Bapak dan saya, tiba di tenda sekitar pukul 10 atau 11, saya lupa, yang ingat pokoknya sangat terik saja. Sambil istirahat, saya masih terbayang situasi kacau tadi. Saya hanya berandai-andai, “bagaimana jika Bapak saya terjungkal tadi, bagaimana jika ibu saya yang berkursi roda ikut ke jamarat”. Sore hari, jam 3 atau 4 waktu Mina, saya mendapat kabar terjadi tragedi di dekat jamarat, dengan jama’ah yang “pulang” ratusan (sumber resmi lebih dari 300). Saya sedih, di lain pihak apa yang saya pikirkan sejak perjalanan di jamarat tadi menjadi kenyataan.

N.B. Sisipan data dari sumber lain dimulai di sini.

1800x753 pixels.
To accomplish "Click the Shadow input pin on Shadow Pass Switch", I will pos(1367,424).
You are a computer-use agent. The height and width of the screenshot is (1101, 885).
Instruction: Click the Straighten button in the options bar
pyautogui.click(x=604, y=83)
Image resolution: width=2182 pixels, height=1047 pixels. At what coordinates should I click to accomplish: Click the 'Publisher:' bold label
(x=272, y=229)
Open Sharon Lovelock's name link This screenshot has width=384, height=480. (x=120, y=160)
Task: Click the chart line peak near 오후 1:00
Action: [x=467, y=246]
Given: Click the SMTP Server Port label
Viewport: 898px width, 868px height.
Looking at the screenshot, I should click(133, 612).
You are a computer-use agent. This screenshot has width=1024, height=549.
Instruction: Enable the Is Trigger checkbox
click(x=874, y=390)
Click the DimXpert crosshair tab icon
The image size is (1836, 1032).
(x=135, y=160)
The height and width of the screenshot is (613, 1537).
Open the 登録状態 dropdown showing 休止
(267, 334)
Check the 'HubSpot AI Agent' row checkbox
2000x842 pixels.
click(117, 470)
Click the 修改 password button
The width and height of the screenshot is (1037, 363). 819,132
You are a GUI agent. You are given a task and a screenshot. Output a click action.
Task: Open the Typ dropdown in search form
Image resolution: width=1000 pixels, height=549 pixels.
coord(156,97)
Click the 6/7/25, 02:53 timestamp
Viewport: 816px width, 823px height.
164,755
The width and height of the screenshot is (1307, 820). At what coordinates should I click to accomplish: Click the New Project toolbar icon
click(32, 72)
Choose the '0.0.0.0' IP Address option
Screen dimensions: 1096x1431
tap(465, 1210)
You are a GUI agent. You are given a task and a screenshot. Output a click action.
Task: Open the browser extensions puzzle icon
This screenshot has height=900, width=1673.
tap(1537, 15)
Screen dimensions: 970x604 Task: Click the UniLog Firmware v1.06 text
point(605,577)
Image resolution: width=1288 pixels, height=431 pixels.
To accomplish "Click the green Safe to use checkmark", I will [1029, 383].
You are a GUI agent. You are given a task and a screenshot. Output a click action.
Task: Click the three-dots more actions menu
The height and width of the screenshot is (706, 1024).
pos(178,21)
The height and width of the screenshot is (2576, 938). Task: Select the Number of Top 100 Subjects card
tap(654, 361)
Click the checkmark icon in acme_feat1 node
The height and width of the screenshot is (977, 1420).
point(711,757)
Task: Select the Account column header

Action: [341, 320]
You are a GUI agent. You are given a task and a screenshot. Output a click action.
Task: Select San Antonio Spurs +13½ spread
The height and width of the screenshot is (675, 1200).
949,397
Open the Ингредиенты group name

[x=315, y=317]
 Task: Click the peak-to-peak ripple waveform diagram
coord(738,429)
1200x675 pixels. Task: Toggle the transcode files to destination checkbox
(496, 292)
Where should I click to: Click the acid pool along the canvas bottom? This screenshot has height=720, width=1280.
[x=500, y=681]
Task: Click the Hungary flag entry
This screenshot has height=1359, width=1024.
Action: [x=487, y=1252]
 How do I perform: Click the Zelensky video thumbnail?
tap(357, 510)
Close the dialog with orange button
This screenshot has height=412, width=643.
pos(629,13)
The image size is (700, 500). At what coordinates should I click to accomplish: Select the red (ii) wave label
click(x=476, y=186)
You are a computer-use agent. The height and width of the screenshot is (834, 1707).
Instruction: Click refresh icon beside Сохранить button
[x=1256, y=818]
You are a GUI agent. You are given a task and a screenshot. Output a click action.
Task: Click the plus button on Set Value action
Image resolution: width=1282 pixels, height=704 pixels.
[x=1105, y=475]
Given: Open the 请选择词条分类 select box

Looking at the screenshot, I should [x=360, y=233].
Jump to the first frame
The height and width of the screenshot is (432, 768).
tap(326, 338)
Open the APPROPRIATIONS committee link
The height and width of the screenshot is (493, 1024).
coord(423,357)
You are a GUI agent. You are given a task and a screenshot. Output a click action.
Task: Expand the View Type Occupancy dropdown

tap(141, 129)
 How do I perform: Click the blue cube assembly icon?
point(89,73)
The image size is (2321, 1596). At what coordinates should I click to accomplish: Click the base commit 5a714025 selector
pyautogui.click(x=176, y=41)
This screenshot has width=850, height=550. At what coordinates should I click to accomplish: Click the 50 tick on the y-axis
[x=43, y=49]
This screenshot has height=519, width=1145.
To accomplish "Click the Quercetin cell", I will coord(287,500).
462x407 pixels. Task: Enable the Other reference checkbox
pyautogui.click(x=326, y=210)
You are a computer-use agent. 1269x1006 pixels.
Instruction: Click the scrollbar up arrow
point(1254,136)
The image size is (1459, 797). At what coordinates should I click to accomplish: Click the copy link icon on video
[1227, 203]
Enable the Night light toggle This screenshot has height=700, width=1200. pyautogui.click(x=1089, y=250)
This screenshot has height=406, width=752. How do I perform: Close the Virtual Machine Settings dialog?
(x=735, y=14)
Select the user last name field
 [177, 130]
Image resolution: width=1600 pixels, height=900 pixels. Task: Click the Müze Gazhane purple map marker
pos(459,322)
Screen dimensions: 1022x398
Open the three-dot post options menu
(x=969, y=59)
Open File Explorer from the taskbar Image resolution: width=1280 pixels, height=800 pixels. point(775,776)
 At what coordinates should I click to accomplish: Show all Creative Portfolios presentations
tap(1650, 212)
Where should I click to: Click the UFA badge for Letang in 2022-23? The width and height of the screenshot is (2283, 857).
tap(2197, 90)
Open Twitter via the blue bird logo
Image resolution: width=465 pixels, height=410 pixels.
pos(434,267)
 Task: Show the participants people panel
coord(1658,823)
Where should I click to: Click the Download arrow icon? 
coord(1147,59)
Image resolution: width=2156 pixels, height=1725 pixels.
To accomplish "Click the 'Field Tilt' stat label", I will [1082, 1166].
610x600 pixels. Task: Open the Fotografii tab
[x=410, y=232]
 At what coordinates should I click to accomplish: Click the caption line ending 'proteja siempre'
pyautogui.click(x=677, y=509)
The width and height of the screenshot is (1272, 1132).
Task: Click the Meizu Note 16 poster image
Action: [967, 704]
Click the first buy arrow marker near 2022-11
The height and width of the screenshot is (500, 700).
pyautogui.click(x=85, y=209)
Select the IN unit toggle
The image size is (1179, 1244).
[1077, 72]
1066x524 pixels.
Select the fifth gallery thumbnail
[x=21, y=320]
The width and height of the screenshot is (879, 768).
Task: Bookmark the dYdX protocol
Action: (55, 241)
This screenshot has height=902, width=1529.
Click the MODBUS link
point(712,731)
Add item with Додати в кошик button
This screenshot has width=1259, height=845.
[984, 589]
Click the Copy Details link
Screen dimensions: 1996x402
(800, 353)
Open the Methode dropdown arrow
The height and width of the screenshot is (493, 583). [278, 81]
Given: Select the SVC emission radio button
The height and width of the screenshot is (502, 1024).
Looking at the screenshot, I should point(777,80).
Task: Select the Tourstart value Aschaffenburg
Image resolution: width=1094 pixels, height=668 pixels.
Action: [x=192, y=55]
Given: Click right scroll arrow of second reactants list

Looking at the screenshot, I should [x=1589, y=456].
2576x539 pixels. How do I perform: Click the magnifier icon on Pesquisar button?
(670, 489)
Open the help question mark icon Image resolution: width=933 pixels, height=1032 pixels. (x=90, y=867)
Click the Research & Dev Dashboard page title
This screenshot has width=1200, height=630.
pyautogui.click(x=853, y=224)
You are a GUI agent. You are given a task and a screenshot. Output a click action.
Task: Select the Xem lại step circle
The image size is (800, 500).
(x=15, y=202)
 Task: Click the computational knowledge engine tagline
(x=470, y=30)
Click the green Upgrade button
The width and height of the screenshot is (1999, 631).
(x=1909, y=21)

Ketika tiba kembali di Indonesia, saya membaca berita untuk meminimalkan terjadinya tragedi Mina, akan dibangun jembatan menjadi 4 atau 5 lantai dari yang sebelumnya hanya dua lantai. Saya tidak habis pikir, inti masalahnya bukan lantainya yang kurang, tetapi bagaimana mengendalikan arus jama’ah yang kacau tadi. Penambahan lantai mungkin akan mengurangi kepadatan jama’ah dalam melempar jamarat, tetapi kurang bisa mengurangi situasi kacau arus jama’ah yang menuju jamarat. Entahlah intuisi saya kembali mengatakan, selama karakteristik sistem prosesi pelemparan jamarat belum dipelajari dan dibangun sistem pencegahannya, mau dibangun jembatan 10 lantaipun, tragedi akan tetap berulang di suatu saat. Tragedi akan bisa tetap mengintai terjadi di hari pertama, ke dua, atau ke tiga pelemparan jamarat, satu tahun, dua tahun, tiga tahun, ataupun bertahun-tahun kemudian. Akhirnya dengan sedih, intuisi saya terbukti 9 tahun kemudian. Saya lebih sedih lagi, ketika banyak berita yang menyalahkan para jama’ah. Insyaa Allah mereka yang “Berpulang” sudah syahid.